I suppose that from a certain viewpoint, just about everything that needs to be said, perhaps even everything that could be said, about the disciples’ encounter with Jesus on the road to Emmaus has been said. I’m not going to tap some great brand-new insight this morning after reading today’s gospel — which, by the way, is among my favorite gospel readings.
The part where the “stranger” asks the disciples what they are talking about, and where they incredulously ask him if he’s the only visitor to the city who doesn’t know what happened, never ceases to make me smile. I love the way Jesus hides himself in order to draw people out, and I love how he gets those disciples on the road to Emmaus engaged in some evangelism even before they know who they are talking to.
But what stood out for me today in this gospel for the Wednesday of the Easter Octave is that “he was made known to them in the breaking of the bread.” This line has always moved me as I visualized what it would have been like to be those disciples, remembering what Jesus did at the Last Supper and experiencing that great awakening as they saw him again bless and break bread with them. And this morning, the words brought tears to my eyes.

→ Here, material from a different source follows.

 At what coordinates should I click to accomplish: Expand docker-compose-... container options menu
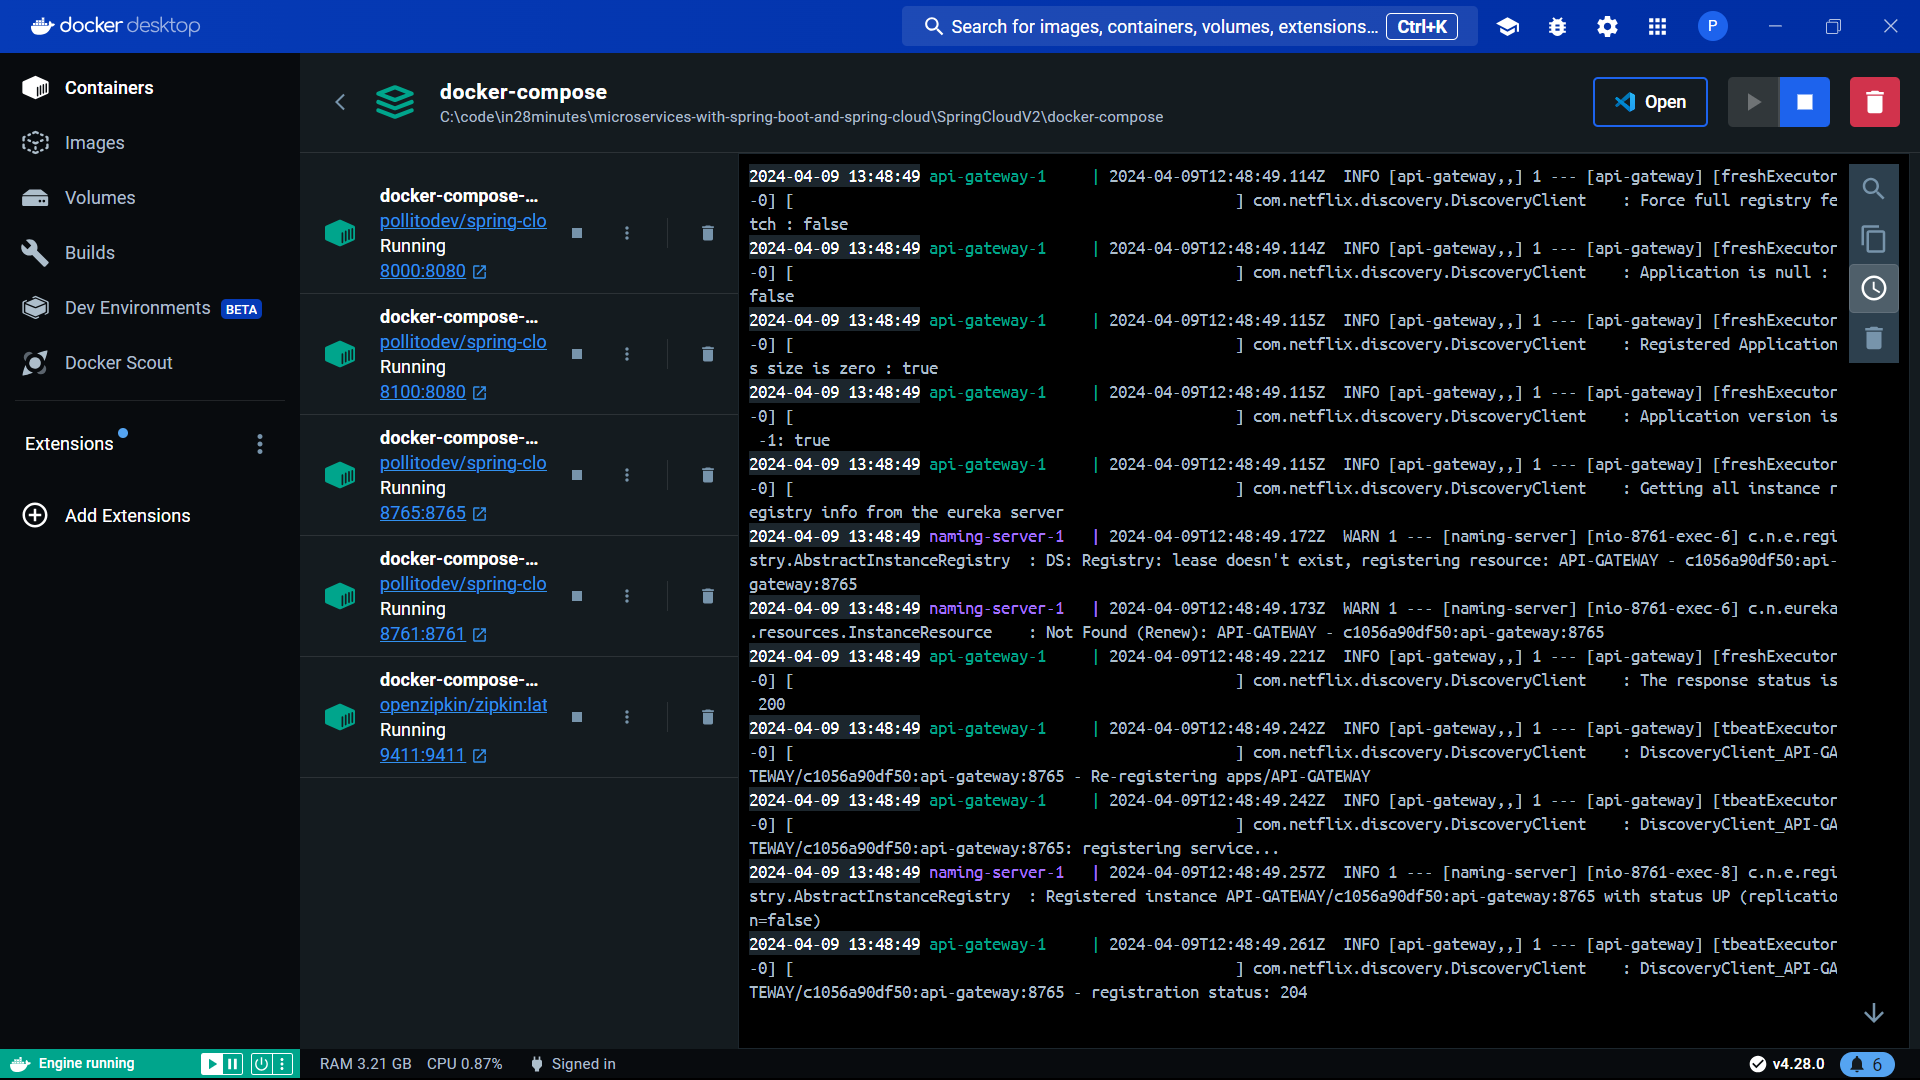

“He was made known to them in the breaking of the bread.” In these days of pandemic and continuing quarantine and isolation, we experience a unique deprivation: not only have we been excused from our obligation to attend weekly Mass, but in most places the public celebration of Mass is suspended while shelter-at-home orders are in effect. We literally cannot fully participate in the sacrifice of the Mass or receive Jesus under the forms of bread and wine. We cannot physically receive the Eucharist. And I don’t know about you, but it is breaking my heart to be physically deprived of him for this long.
And yet. And yet we have both an obligation and a uniquely wonderful opportunity to keep our faith alive. Are we not taught that Jesus is also present in his Word? Are we not taught that Jesus is available to us through spiritual communion? The opportunity here is that instead of mourning what we’ve lost — which is where the disciples on the road to Emmaus seemed to be headed — we reach for and hold onto what we have. We have the Word of God, and we have the people of God, and we have the ability to pray, to communicate with God.
Our need is not so much to have back what we always had — that physical experience of Jesus in the Eucharist. Oh, we definitely need that back, and I hope people will be there in droves when they can once more receive. But what we need now is to immerse ourselves in his Word. What we need now is to find him daily in his people. And what we need now is to unite ourselves with him spiritually, not just daily but hourly, even minute-by-minute. Let each moment of sadness over what we don’t have right now, become an opportunity to reach for Jesus in his Word, in his people, and in prayer and spiritual communion.
Jesus, I’m here to ask you, as the disciples on the road to Emmaus asked you: Stay with us. We too easily slip to the side of the road on our way to find you. Stay with us, and let us know you in the your Word and your people until we can once more know you by the breaking of the bread.